Sono nata a Vaglie di Ligonchio, un puntino isolato sull’Appennino tosco-emiliano, lontano da tutto e da tutti, il 18 gennaio del 19… Oh mio Dio, ho perso la memoria! Va be’, dài, sono nata in tempo di guerra. Mamma diceva che non si era mai vista tanta neve come quell’anno. Quando cominciarono i primi dolori del parto, nonno Adamo e suo cugino Umberto si attrezzarono per andare a prendere l’ostetrica a Ligonchio. L’unica strada che portava al paese era una mulattiera, coperta da quasi due metri di neve. Stava ancora nevicando quando il nonno e Umberto si misero ai piedi le “ciaspole”, tirarono fuori la slitta costruita da Battista per il trasporto degli ammalati in inverno e s’incamminarono con fatica lungo i cinque chilometri che dividevano Vaglie da Ligonchio, immersi in un panorama affascinante ma spettrale.

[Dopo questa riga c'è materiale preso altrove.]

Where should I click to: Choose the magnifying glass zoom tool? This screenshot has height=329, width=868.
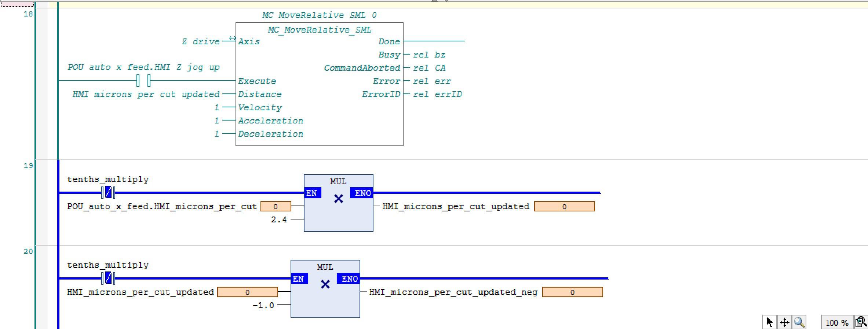799,322
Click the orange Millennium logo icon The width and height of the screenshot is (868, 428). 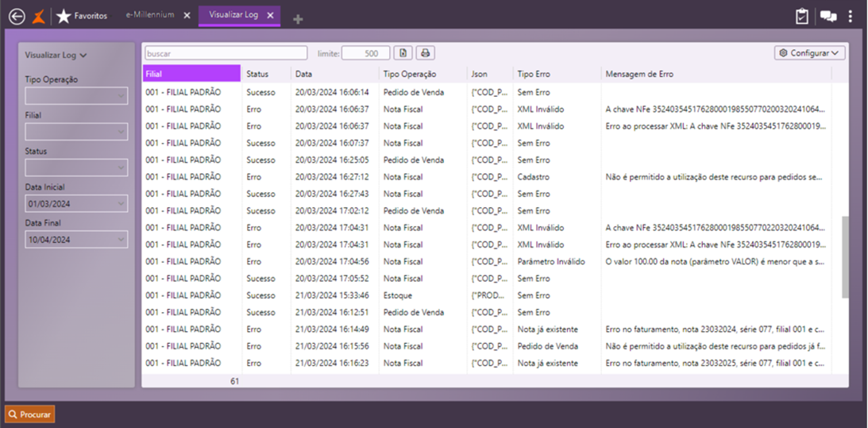(38, 16)
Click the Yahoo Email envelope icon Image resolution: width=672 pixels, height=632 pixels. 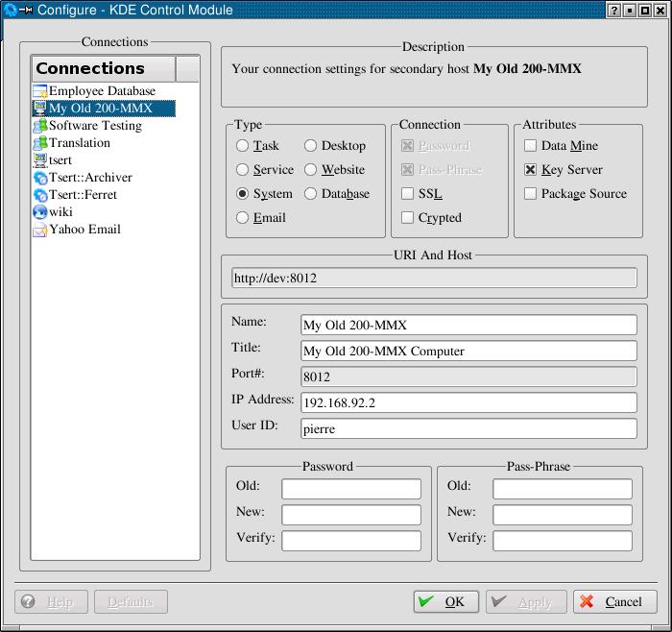point(39,230)
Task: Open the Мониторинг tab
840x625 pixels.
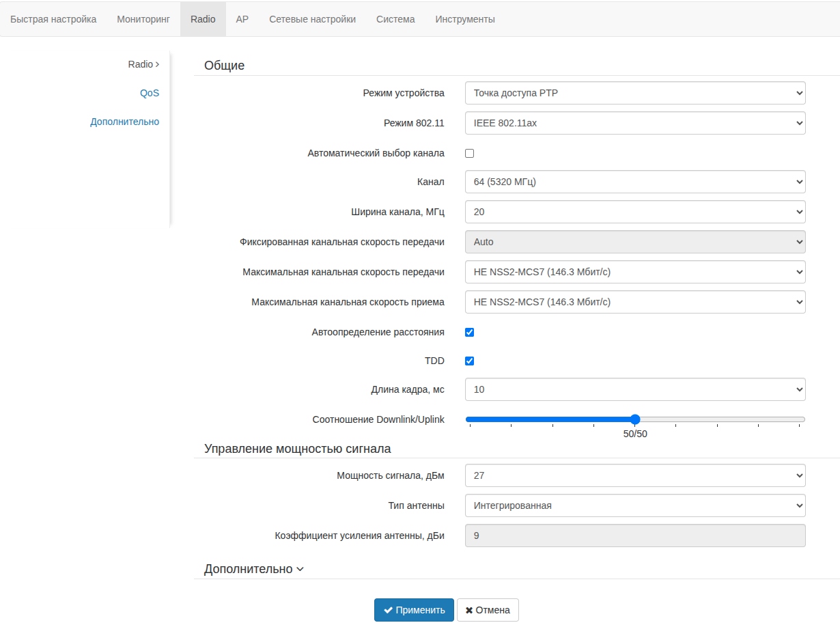Action: (143, 19)
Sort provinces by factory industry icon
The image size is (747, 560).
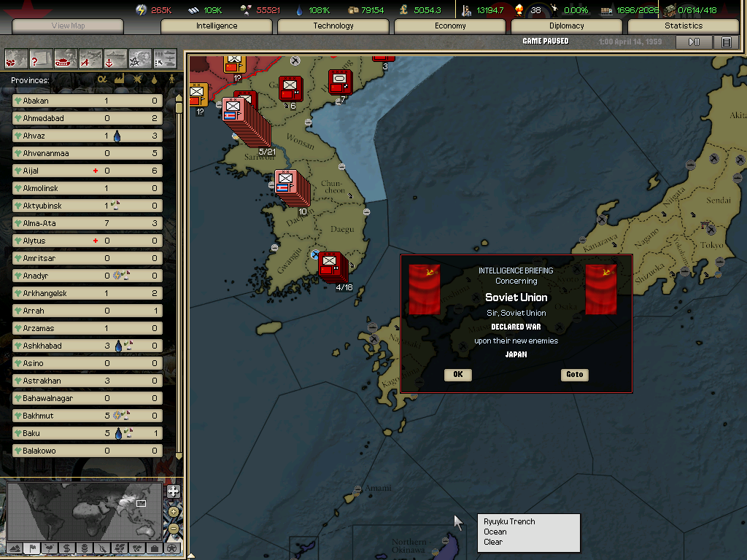[119, 79]
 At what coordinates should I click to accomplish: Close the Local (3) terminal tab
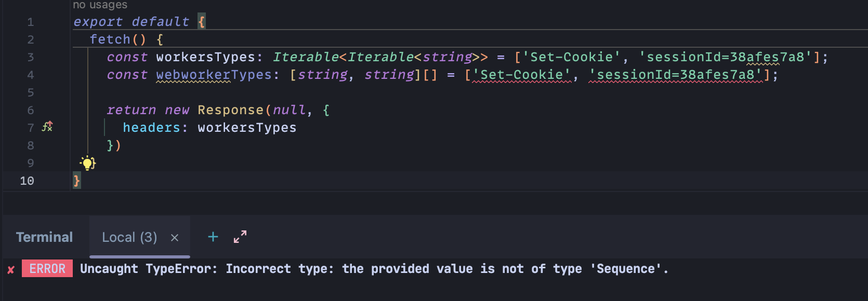tap(175, 237)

«Certo che mia figlia è proprio testarda» pensava a voce alta nonno Adamo, «in questo assomiglia a me… che bisogno c’era di spostarsi dai Laghi a Vaglie, capisco che volesse stare vicino a sua madre, a sua sorella e alle sue amiche, ma ecco in che guaio ci ha messi.»
Umberto lasciava che Adamo si sfogasse e scaricasse il nervosismo e la preoccupazione, perché in fondo aveva ragione. Che sciocchezza voler far nascere i suoi figli a tutti i costi nel paese natio! Elsa con la famiglia abitava ai Laghi a soli due chilometri da Ligonchio, in uno chalet un po’ fatiscente ma con tutte le comodità, soprattutto con una vera strada che passava proprio davanti a casa.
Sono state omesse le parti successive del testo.